A volte con una bicicletta che gli aveva regalato John Bosco se ne andava per il litorale, di mattina, quando ancora non era troppo caldo, da Torvajanica a Ostia, passava per i cancelli, gli piacevano le forme delle dune e il loro odore, prima che arrivassero i bagnanti, con macchine e gas di scarico, chissà come sarebbe stato vivere lì durante l’inverno, quel tipo di solitudine sembrava più adatta allo scrittore che a lui e poi finiti i cancelli iniziavano chiazze di vegetazione spontanea, con la solita sporcizia lungo i bordi delle strade e le sedie di plastica delle puttane africane, che ogni tanto erano già sedute e lo salutavano con una lunga occhiata pensando che fosse un potenziale cliente o un potenziale guardone e Zito Luvumbo sorrideva e continuava a pedalare.
E poi Ostia, fino alla rotonda e ancora più avanti dove qualcuno gli aveva detto che fra i palazzi rosi dalla salsedine vivevano malavitosi e delinquenti vari e che tra quelle vie i giovani ragazzi del luogo erano dediti allo spaccio di droghe e pensò che la razza umana era la più squallida, l’unica capace di scoprire la propria miseria e fare di tutto per non abbandonarla.
Tristi pensieri nella testa di Zito Luvumbo.

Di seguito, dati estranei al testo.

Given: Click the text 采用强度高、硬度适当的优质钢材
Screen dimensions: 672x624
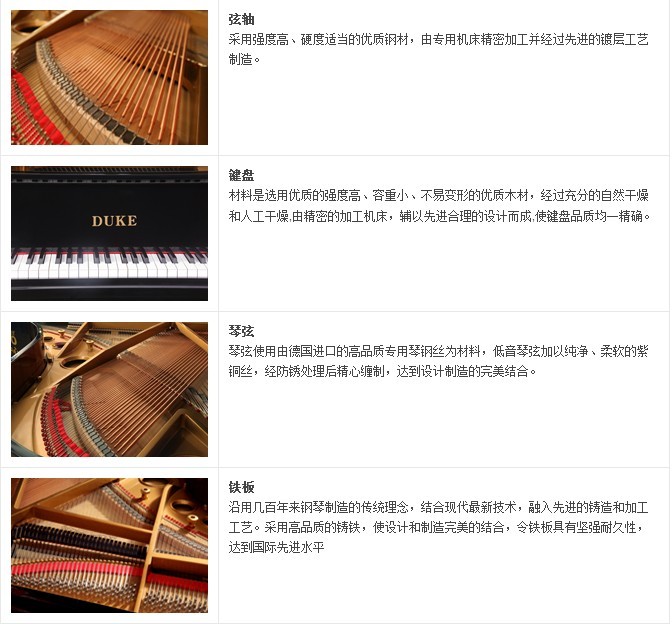Looking at the screenshot, I should pyautogui.click(x=318, y=40).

Mentre si fermava, ormai stanco, indeciso se arrivare fino al luogo dove era stato ucciso Pasolini, di cui gli avevano consigliato di leggere i libri e vedere i film e Zito Luvumbo decise che era meglio tornare indietro, che per quel giorno lo scorrere delle ruote e quello della mente era stato sufficiente e che bisognava riavvolgere il nastro e ricominciare da capo e dire allo scrittore di cominciare a battere le dita sui tasti della macchina da scrivere.
Il Signor McKenzie era seduto davanti alla moglie, a gambe aperte sul divano dell’appartamento che avevano affittato in una località di mare poco distante da dove viveva Zito Luvumbo e la Signora McKenzie si stava toccando con le dita già umide e un dildo di discrete dimensioni era accanto a lei pronto per essere usato e mentre si masturbava raccontava al Signor McKenzie degli uomini che si era scopata quando erano stati lontani, insultandolo ogni tanto per la sua inutilità come marito e amante. Il Signor McKenzie ascoltava e forse, se fosse stato più giovane, si sarebbe tirato fuori il pene e si sarebbe fatto una sega davanti alla moglie o l’avrebbe presa per i capelli, messa a pecora e sbattuta con violenza da dietro e invece rimaneva in silenzio a guardarla, a sentire le sue parole e nel cuore risplendeva quello che poteva essere affetto per quella strana creatura che si era ritrovato accanto e ricordava le notti in cui perdeva coscienza di se stessa, diventando un’altra persona, a volte disperata, altre violenta, una persona con cui il signor Mckenzie si ritrovava vicino, cercando modi e soluzioni per calmarla, per guidarla in quel labirinto psicotico di cui nessuno dei due conosceva l’uscita. E c’erano stati dei rari momenti di calma e anche di amore da parte della signora McKenzie, quando guardavano film o parlavano d’arte e lei gli prendeva la mano e poggiava la testa nell’incavo della sua spalla. Il tempo non era mai stato un nostro alleato, pensò il signor McKenzie, poi prese la macchina fotografica e iniziò a scattare foto alla moglie. Mentre lei cambiava posizione, offrendogli tra un’umiliazione verbale e l’altra, il suo invitante posteriore.